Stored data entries

===============

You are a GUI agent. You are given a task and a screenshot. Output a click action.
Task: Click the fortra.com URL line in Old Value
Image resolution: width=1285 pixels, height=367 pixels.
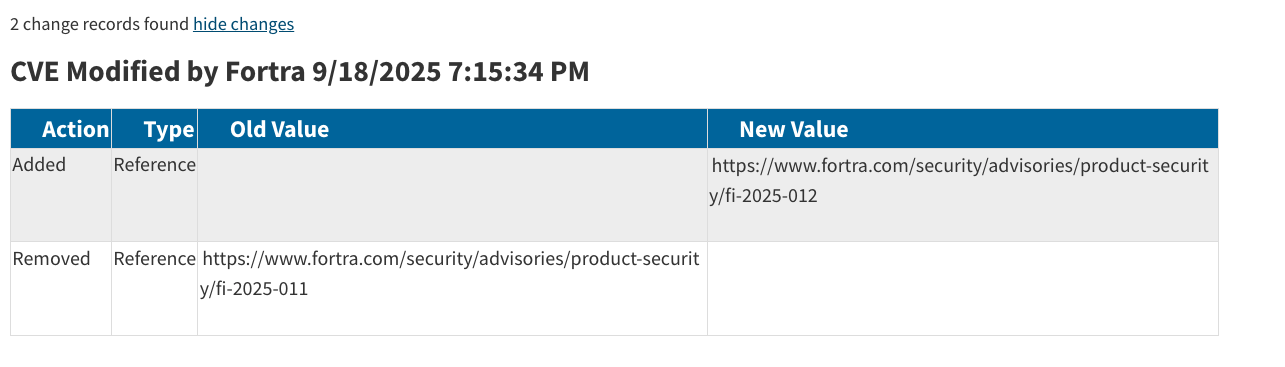click(x=451, y=259)
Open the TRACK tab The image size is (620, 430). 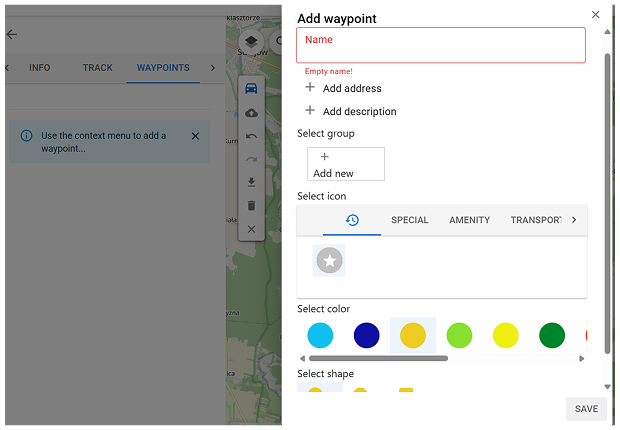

===============

Word for word, repeat the data above with the pictures left out.

You are a GUI agent. You are given a task and a screenshot. Output a click action.
Task: Click the fortra.com URL line in Old Value
Image resolution: width=1285 pixels, height=367 pixels.
click(x=451, y=259)
Open the TRACK tab The image size is (620, 430). 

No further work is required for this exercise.